The gold coins bearing the effigy of a 'ghost' of history, the usurper of the Roman Empire Sponsiano, are authentic: discovered in Transylvania in 1713 and until now considered fakes, they would actually be true as well as the only proof of the he existence in life of this mysterious army commander, who allegedly took power illegitimately in the Roman province of Dacia around 260 AD This is suggested by the scientific analyzes conducted on the finds by researchers from University College London and the University of Glasgow.
The results are published in the journal Plos One.
Although the coins found in Transylvania are similar in style to mid-3rd century Roman coins, they differ in some features and in the way they were produced, leading many experts to dismiss them as forgeries.

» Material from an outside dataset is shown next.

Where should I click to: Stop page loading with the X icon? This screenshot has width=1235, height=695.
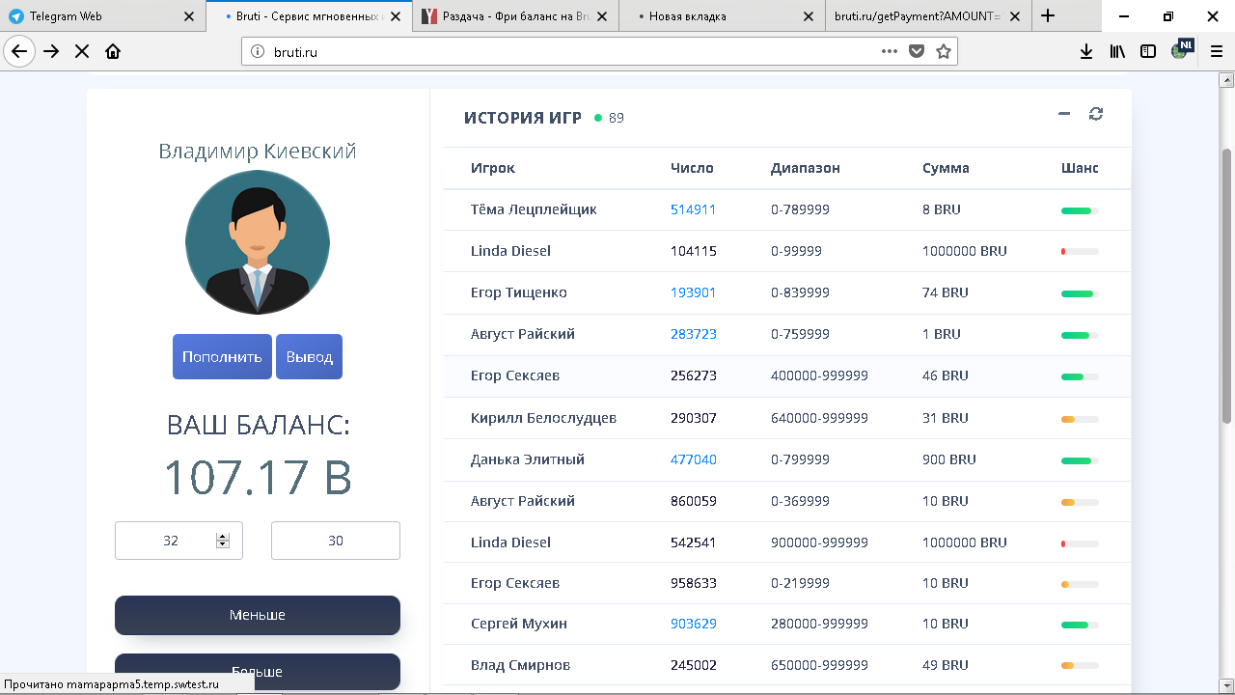click(82, 52)
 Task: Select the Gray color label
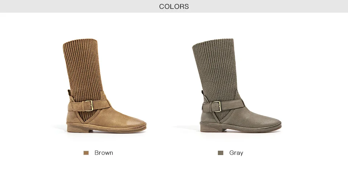pyautogui.click(x=236, y=153)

On the other hand, though, the coins are unusual compared to the forgeries that would have been of interest to past collectors.

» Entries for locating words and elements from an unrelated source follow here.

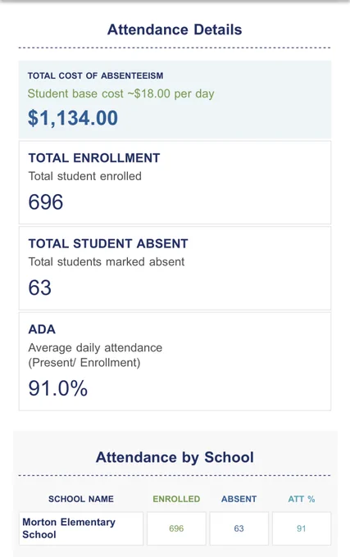The height and width of the screenshot is (557, 350).
Task: Click the 696 total enrollment value
Action: point(46,202)
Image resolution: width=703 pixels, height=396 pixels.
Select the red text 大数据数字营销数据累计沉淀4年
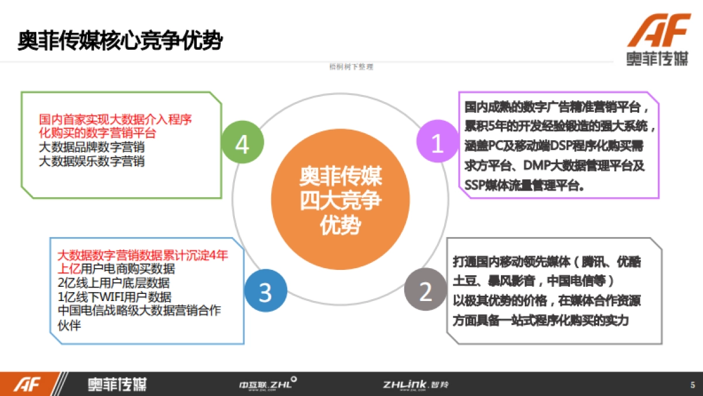141,256
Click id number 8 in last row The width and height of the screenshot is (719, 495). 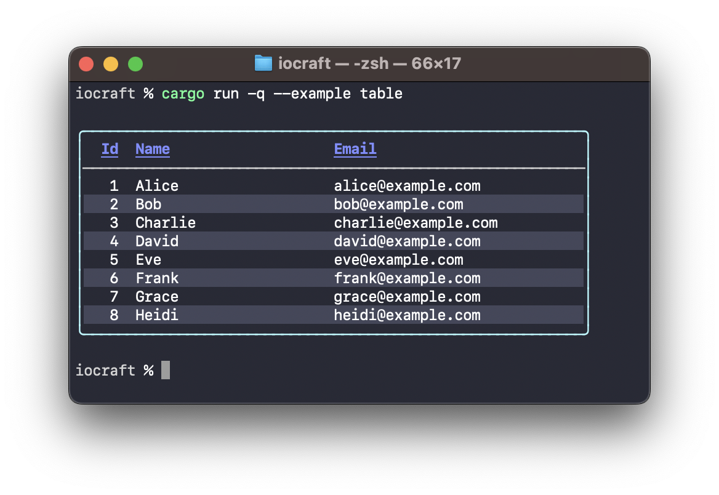point(114,315)
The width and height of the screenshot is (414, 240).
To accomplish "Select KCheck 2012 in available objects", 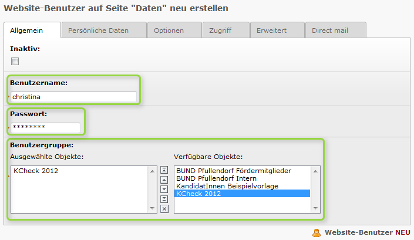I will tap(242, 193).
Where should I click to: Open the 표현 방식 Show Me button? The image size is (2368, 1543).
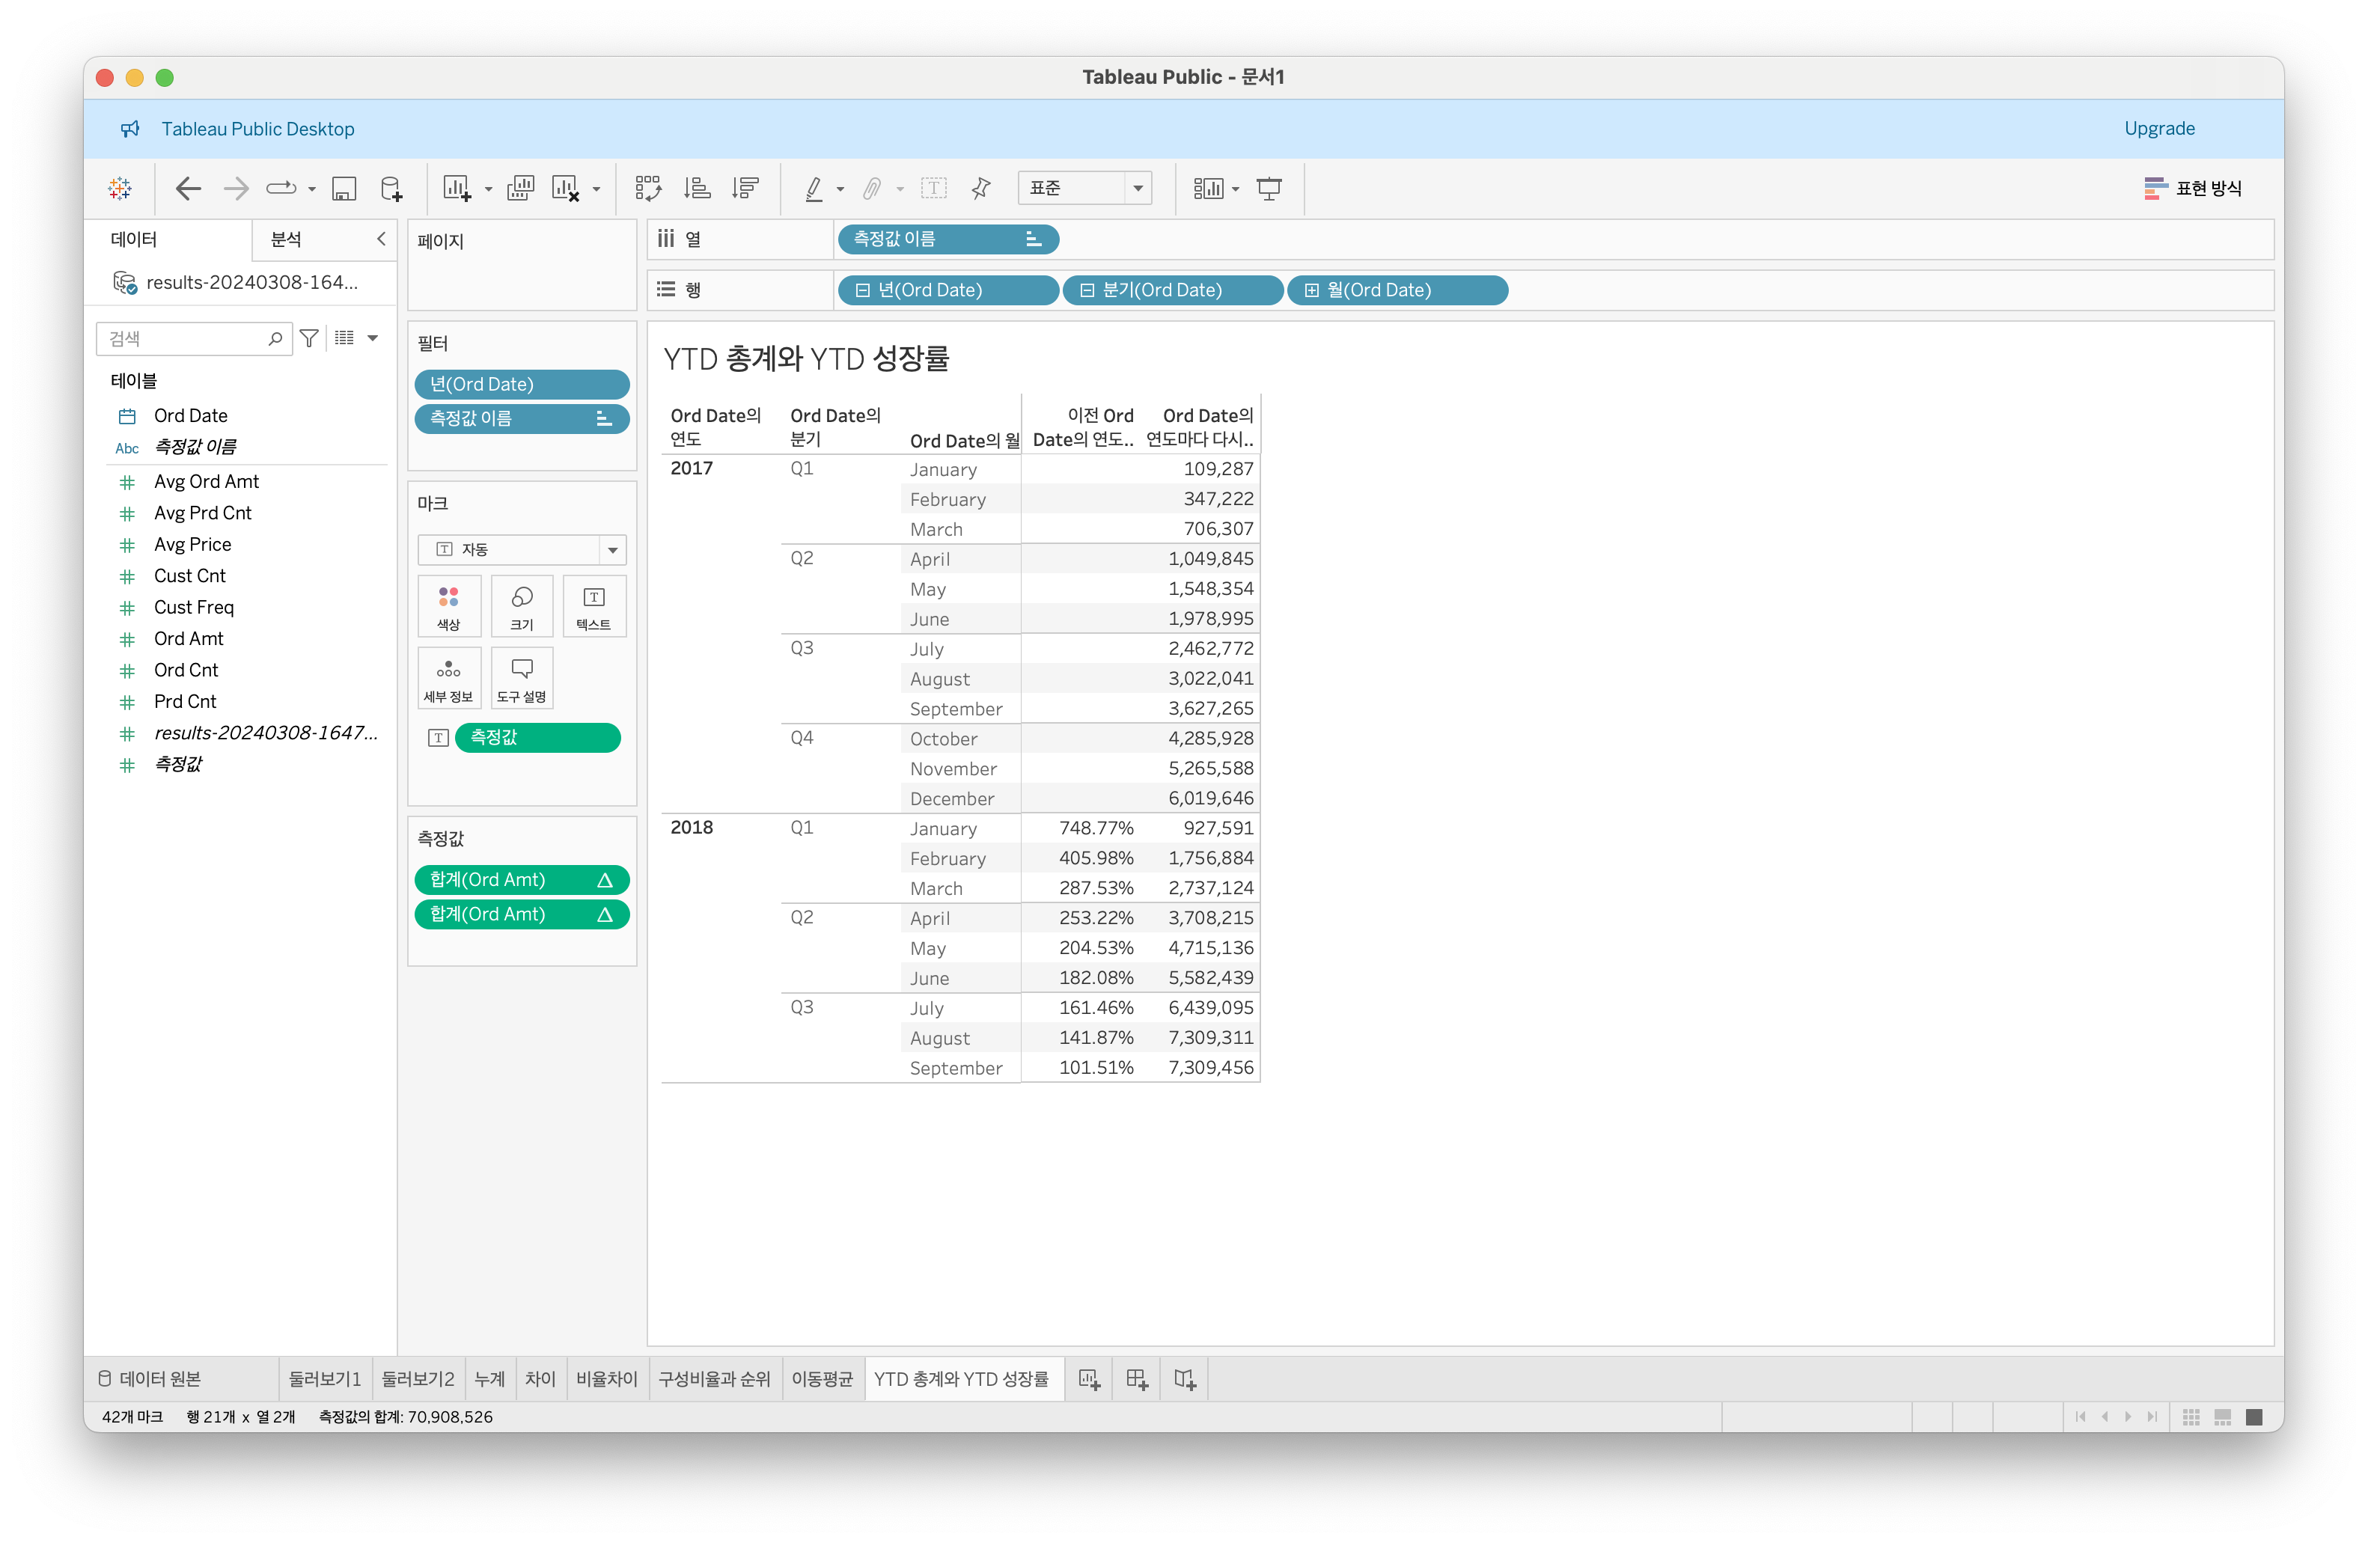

Furthermore, in 1713, 'Sponsiano' was not known as a name that actually existed in ancient Rome.
To shed light on the mystery, researchers led by Paul Pearson conducted a more in-depth investigation of the coins using different techniques such as optical microscopy, ultraviolet imaging, scanning electron microscopy and Fourier transform infrared spectroscopy (Ftir ).

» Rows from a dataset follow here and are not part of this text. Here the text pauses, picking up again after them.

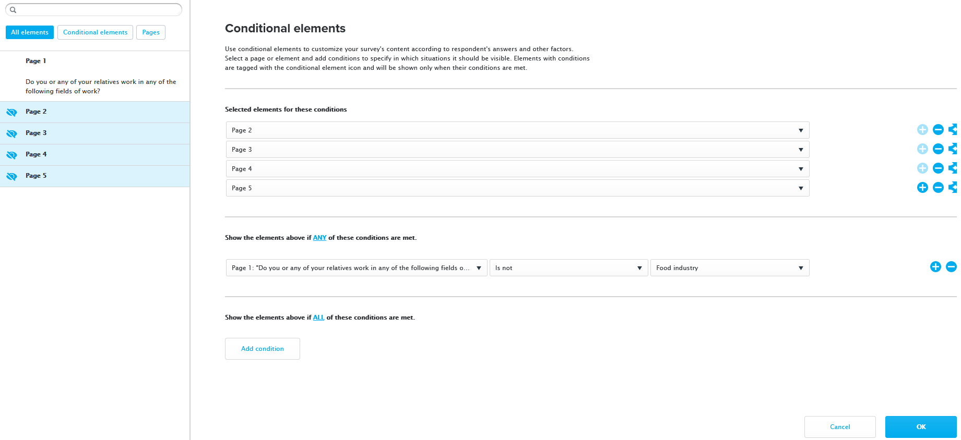Click the branch icon next to Page 5
961x440 pixels.
coord(953,188)
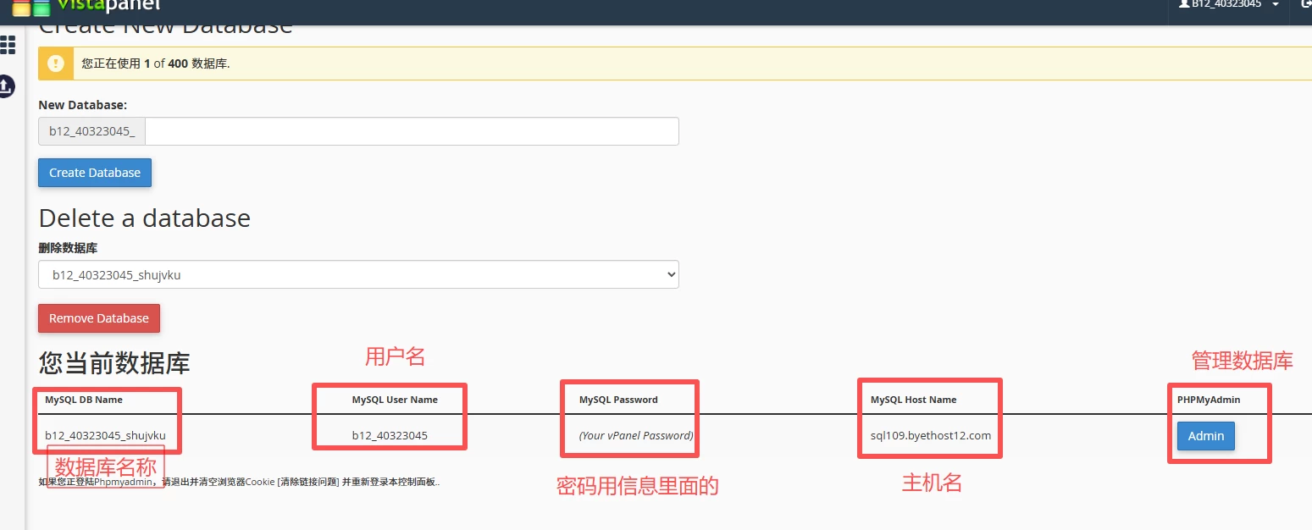Click the logout icon at top right
Viewport: 1312px width, 530px height.
click(1305, 4)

The analyzes revealed deep micro-abrasions typical of coins that have been in circulation for a long time.
The chemical composition of the earth deposits on their surface also demonstrates that the coins were buried for a long time before being unearthed.
These clues, put together, therefore indicate that the coins are authentic.
“Scientific analysis of these ultra-rare coins saves Emperor Sponsianus from anonymity,” comments Pearson.
"Our evidence suggests that he ruled Roman Dacia, an isolated gold-mining outpost, at a time when the empire was beset by civil wars and the borderlands overrun by looters."